#### [Dados fornecidos]
★ ★ ★

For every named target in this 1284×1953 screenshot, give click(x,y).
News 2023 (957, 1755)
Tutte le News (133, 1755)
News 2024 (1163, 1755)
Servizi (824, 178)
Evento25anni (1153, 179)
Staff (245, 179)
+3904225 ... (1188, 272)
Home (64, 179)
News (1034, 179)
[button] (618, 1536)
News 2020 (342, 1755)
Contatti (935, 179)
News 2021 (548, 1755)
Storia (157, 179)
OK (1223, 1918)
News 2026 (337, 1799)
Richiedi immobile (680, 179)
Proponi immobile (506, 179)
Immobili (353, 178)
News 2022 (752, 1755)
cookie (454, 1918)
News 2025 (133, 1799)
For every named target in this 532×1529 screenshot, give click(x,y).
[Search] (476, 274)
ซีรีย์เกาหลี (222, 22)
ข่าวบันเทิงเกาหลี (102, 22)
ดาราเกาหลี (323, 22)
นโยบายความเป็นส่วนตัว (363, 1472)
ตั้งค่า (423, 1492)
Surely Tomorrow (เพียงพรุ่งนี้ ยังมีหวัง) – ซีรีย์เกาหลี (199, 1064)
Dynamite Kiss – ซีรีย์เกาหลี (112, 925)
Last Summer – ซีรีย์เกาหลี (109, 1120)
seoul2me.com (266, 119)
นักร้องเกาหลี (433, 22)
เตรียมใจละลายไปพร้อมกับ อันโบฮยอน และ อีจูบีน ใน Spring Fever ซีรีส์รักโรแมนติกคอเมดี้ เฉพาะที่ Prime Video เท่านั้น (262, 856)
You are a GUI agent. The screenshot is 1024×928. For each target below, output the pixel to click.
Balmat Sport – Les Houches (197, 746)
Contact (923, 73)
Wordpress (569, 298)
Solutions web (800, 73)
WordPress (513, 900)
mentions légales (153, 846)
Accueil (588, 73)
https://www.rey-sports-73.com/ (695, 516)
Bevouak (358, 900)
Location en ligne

★ ★ ★

#### [Instruções do exercício]
Comece no início dos registros e pare depois da linha que contém "News 2025 (133, 1799)". Reescreva todas essas linhas, pedidos incluídos, escalando por 1,4 cada coordenada das respostas e arredondando para números inteiros, com metades arredondadas para cima.

#### [Solução]
For every named target in this 1284×1953 screenshot, give click(x,y).
News 2023 (1340, 2457)
Tutte le News (186, 2457)
News 2024 (1628, 2457)
Servizi (1154, 249)
Evento25anni (1614, 251)
Staff (343, 251)
+3904225 ... (1663, 381)
Home (90, 251)
News (1448, 251)
[button] (865, 2150)
News 2020 (479, 2457)
Contatti (1309, 251)
News 2021 (767, 2457)
Storia (220, 251)
OK (1712, 2685)
News 2026 (472, 2519)
Richiedi immobile (952, 251)
Proponi immobile (708, 251)
Immobili (494, 249)
News 2022 (1053, 2457)
cookie (636, 2685)
News 2025 (186, 2519)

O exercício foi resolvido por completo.